Tuesday, March 20, 2012

Bottomless Belly Button

This long, involved graphic novel reads very much like a Jonathan Franzen novel. By this I do not mean to say it is derivative but that it succeeds in experimenting with narrative form and also delivering quite powerful emotional reactions with economy.

Bottomless Belly Button follows the Loony family during a 6 day long family reunion. The cast of characters includes the grandparents, the matriarch and patriarch of the family, a couple who have been married 40 years and have decided they want a divorce. Also there is their oldest son, Dennis, who comes with his wife Aki and their infant son Alex. Dennis is the "good son" and his own marriage is not great. He takes his parents' announcement particularly hard. Middle child Claire is a divorcee accompanied by her teenage daughter Jill. Rounding out the cast is Dennis, the youngest son, a stunted, loner film school graduate. He is depicted cartoonishly as looking like a frog. Over the course of the 6 days, we get to see how the Loonies interact, look into their love lives, and share in their thoughts and feelings.

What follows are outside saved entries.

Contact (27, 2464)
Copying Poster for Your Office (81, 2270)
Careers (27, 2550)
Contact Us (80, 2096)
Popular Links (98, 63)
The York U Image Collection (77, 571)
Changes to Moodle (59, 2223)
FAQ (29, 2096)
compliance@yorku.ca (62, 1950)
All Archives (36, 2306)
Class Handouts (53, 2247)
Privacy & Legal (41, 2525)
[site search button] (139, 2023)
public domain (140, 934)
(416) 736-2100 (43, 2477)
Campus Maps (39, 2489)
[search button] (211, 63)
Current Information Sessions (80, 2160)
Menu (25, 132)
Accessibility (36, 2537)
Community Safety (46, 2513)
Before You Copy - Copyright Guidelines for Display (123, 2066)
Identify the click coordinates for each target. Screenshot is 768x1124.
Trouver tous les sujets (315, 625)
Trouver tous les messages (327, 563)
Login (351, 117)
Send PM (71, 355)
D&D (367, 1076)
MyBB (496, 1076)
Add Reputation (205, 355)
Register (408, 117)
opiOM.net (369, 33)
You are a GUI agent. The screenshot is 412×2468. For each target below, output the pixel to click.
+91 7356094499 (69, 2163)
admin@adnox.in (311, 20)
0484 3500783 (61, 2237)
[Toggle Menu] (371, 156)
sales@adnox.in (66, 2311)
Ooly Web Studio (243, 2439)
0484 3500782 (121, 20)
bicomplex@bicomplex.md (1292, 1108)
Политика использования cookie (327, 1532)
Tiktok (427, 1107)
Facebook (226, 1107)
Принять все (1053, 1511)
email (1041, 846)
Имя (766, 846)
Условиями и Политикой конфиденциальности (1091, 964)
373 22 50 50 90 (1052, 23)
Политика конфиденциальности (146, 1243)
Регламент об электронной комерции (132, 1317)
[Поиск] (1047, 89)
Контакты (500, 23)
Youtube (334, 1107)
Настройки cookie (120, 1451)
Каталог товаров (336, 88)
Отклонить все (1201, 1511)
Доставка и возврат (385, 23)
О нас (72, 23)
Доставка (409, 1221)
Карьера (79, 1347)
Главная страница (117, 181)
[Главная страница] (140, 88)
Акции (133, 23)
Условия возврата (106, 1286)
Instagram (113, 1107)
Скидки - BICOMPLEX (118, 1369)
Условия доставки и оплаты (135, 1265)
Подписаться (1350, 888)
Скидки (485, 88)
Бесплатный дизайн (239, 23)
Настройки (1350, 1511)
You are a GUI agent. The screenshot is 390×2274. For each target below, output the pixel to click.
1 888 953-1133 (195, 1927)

This graphic novel was made by Dash Shaw, a prolific artist, animator, and musician who has created a number of other sequential art works such as Bodyworld, Goddess Head, and The Mother's Mouth. His works push the boundaries of what comics can depict, and they have been published in the US and abroad. Most recently, Shaw has been working on an animated feature, The Ruined Cast. He speaks more about his life and career in this New York article.

Reviews have been positive, ranging from gushing to more measured. The New York Times called BBB engrossing and offered that the book "packs a wallop." Craig Taylor wrote that Shaw flirts with "navel gazing" but succeeds in depicting "small moments of change with the clarity of a novelist." Charles Hatfield opined that "Shaw's grasp of the family is admirably complex" and also wrote positively about how the book "is full of formal gambits that are meant to render legible things that are usually not caught by comics: dust motes sparkling in sunlight, the glare of fluorescent lights, what it feels like to immerse your body in seawater." I echo his conclusions that this BBB is "not perfect" but it is "a very strong, very cool book."

Bottomless Belly Button was published by Fantagraphics, who provide a good number of links and previews here. A video trailer and sizable excerpt is also available here at Shaw's website.